Andrea i am laughing so hard right now i am crying.
All of us reach the end of our rope and unfortuniatly for that lady that was your end....lol but i do have to say you probaly gave her ALOT to think about and she will tell a good many people about your story....if she can remember it.lol
On a more serious note. i am NOT going to tell you to just relax or that everything will happen fast cause we all know that this is something that takes time. Maybe more time then you (and all of us) want.
YOU are going to be a fabulous mother and this experience will help you be the parent you have always wanted to be. You will be a mother who takes all her wisdom that her mother taught her and inbed it in your little girl. And Im sure one day when she decides to do the same as you (adopt) she will be able to relive your story of how you received your beautiful little girl. which she will be truly grateful to have be givin such a beautiful mother and father!

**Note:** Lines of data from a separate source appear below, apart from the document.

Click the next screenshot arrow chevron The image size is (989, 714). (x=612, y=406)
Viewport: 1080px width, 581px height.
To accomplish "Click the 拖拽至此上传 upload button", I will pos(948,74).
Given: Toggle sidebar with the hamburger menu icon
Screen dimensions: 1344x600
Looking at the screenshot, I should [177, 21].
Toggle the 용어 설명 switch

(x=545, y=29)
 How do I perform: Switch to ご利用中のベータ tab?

so please keep on smiling and dont forget to lose it once in a while we all are allowed "once in a while" to go NUTTS( as you would put it).

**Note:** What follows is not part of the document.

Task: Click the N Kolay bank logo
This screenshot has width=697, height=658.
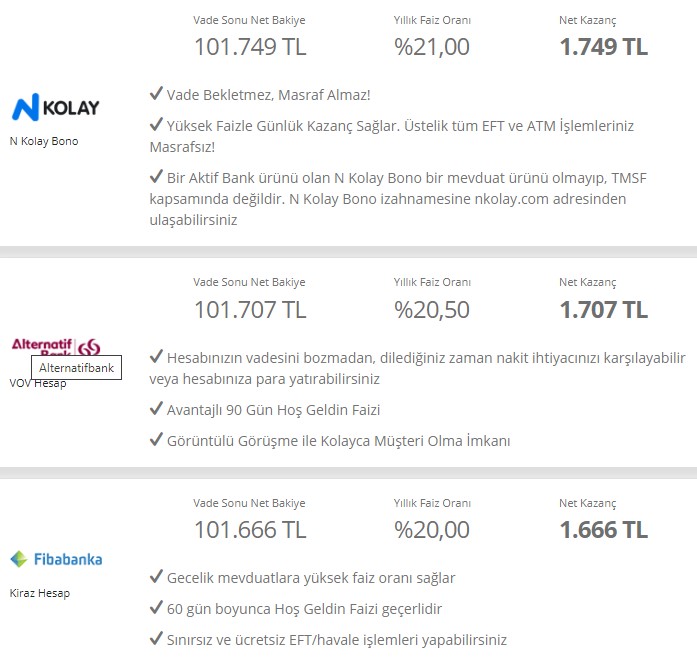Action: click(x=55, y=107)
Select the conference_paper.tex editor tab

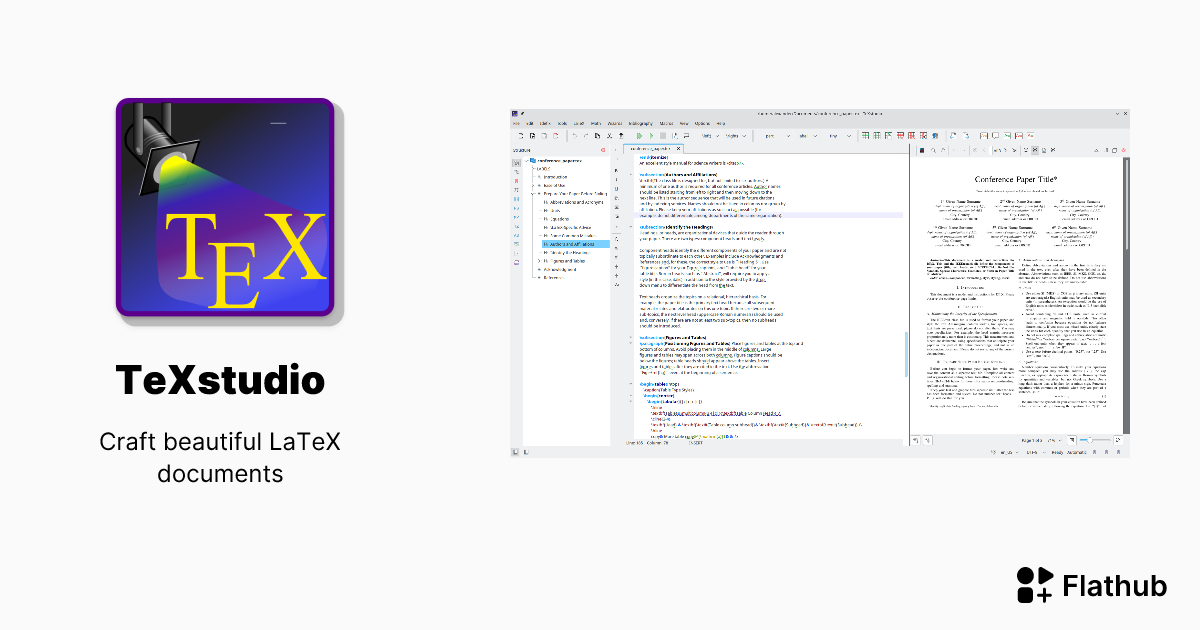(x=652, y=146)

Keep dreaming of your little girl and hold her close and one day this dream will end with her in your and darryls arms.
we love you guys and wish you guys all the best in this life experience!
BJ, Jim, Jorja< & Syd! xxoxoxo
LOL LOL LOL!!!! Thank goodness for Darryl that you got it out on some lady worried about a darn parking spot! Some people have nothing better to do. You probably got it all out haha! You know Annie... once you have your little Amara and life is crazy and no time to get anything done is when you learn how to multi-task! It's amazing what you can do in 10 minutes! You'll see. How can you ever compare yourself to us mothers who ALEADY have children! You are waaaaaaay to hard on yourself. I don't believe that being a mom comes naturally... I believe that we all have to start somewhere and one day at a time. We learn as we go. Maybe we're just good at making it look good in front of people haha! What shows the most is the love that we have for our children. You already have so much love for your little girl and she isn't even here yet. Not to mention your friends and family... look at how much you care for your friends and what you do for them!!!! I know!! You are one of the best friends that anyone could have and that is only the start. You have so much to offer and so much to learn yes but we all do and still do!! UH OH.... ahhhh.... Colton is up and probably waking up Graidon from his nap!! LOL We're always thinking of you... unfortunately we don't always have the time to express it as much as we should but we do!! Hang in there... you're little girl will be here and then you will look back on this moment as a memory. Love you!! Can us any time!! OK... better get to them!!!